This is also the first real taste you get of the vilification of Dr. Loomis. The police show a lot of, if not infallible, patience in the first film. Here Myers affects them personally and they lash out at Loomis.

The flow of news that’s being disseminated is very well handled from news stand ups to snippets overheard from a boom box. It reflects the widening of Myers’s scope. While this widening is well handled it’s part of what makes this film not quite the first. While it is very chilling throughout there was a certain sense of claustrophobia that was created by focusing on two babysitting assignments on either side of a street in the first film that is better and absent here.

The cinematography in this film is perhaps even better than the first.
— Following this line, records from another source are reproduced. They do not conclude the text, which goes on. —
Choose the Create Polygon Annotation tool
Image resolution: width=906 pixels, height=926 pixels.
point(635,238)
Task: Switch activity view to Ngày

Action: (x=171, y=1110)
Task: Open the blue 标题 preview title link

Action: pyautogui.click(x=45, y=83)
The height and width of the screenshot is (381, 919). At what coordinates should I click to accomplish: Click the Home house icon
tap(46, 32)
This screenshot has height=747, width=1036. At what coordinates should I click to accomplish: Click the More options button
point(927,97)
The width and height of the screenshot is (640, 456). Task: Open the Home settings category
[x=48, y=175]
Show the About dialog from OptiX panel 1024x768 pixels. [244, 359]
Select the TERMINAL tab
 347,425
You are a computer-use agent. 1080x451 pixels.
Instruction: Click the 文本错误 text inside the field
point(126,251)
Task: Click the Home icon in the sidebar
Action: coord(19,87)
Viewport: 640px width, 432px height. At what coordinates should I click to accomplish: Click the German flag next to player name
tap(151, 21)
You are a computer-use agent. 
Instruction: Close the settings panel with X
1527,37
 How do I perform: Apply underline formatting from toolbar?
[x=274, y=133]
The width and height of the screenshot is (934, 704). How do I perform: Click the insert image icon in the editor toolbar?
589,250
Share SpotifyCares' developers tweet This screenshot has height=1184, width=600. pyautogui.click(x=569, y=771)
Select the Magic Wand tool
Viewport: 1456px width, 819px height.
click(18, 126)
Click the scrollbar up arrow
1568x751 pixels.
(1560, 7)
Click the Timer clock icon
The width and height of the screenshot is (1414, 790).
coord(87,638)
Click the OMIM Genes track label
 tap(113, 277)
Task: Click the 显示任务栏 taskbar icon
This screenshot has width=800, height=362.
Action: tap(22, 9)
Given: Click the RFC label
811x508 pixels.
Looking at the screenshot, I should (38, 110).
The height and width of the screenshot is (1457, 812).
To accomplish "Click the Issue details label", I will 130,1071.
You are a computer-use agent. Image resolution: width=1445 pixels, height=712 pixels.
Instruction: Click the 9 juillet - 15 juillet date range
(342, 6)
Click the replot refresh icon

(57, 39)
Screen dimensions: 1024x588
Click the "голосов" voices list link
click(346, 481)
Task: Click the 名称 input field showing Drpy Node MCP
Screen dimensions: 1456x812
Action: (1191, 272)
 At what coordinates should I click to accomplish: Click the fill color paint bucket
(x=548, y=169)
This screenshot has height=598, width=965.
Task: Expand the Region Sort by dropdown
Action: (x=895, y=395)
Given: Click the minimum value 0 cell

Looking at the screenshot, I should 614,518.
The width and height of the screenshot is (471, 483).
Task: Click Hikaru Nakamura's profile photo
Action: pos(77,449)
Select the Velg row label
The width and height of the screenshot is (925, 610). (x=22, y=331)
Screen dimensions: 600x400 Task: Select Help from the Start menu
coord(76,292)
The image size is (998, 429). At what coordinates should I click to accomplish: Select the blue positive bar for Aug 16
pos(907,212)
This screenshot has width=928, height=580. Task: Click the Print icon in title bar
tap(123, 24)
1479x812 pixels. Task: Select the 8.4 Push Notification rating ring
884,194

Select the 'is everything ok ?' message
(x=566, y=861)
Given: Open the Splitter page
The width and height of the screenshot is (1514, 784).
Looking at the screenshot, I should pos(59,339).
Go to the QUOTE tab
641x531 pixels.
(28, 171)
An advantage of the changed scope is that Dean Cundey is given a wider variety of canvases upon which to paint.

What propels the series in this edition is the twist it provides. It provides Michael both in the original and in this installment with motivation that goes beyond just simple revenge. It is also different as it provides a twist to the nature or identity of the victim as opposed to the villain.

There is more, however, which makes this a truly special film not only in horror but in the realm of sequels. This film also has an iconic moment, more a concept really, and that is finding the word “samhain” written in blood on an elementary school chalkboard.

What is perhaps best about the character of Lori Strode is that she always seems to very genuinely connect with the audience, which is not merely a function of her being played by Jamie Lee Curtis. It is also due in part to the fact that she very often reflects the audience’s thoughts: “He is the Boogeyman,” or in this film “Why won’t he die?” and because it’s Jamie Lee Curtis it sounds like a genuine question and not a punchline from an Austin Powers film.

Lori is also able to distract Michael long enough to get him offguard by showing she knows who he is. In what could’ve been a move that took it over the top Michael is shot in the head and blood runs out of his mask’s eye holes and represent the tears he cannot shed. It does work, however, because his action belies that seeming representation of emotion. However, he was stopped when he saw he was recognized.

This film also makes Loomis, despite all the failings he’s had whether they were his fault or not, its hero as he manages to stop Michael (or so it seems) even in the final confrontation there is a great image and moment to be had.

While it doesn’t quite live up to its predecessor it does do right by the story, concept and its characters.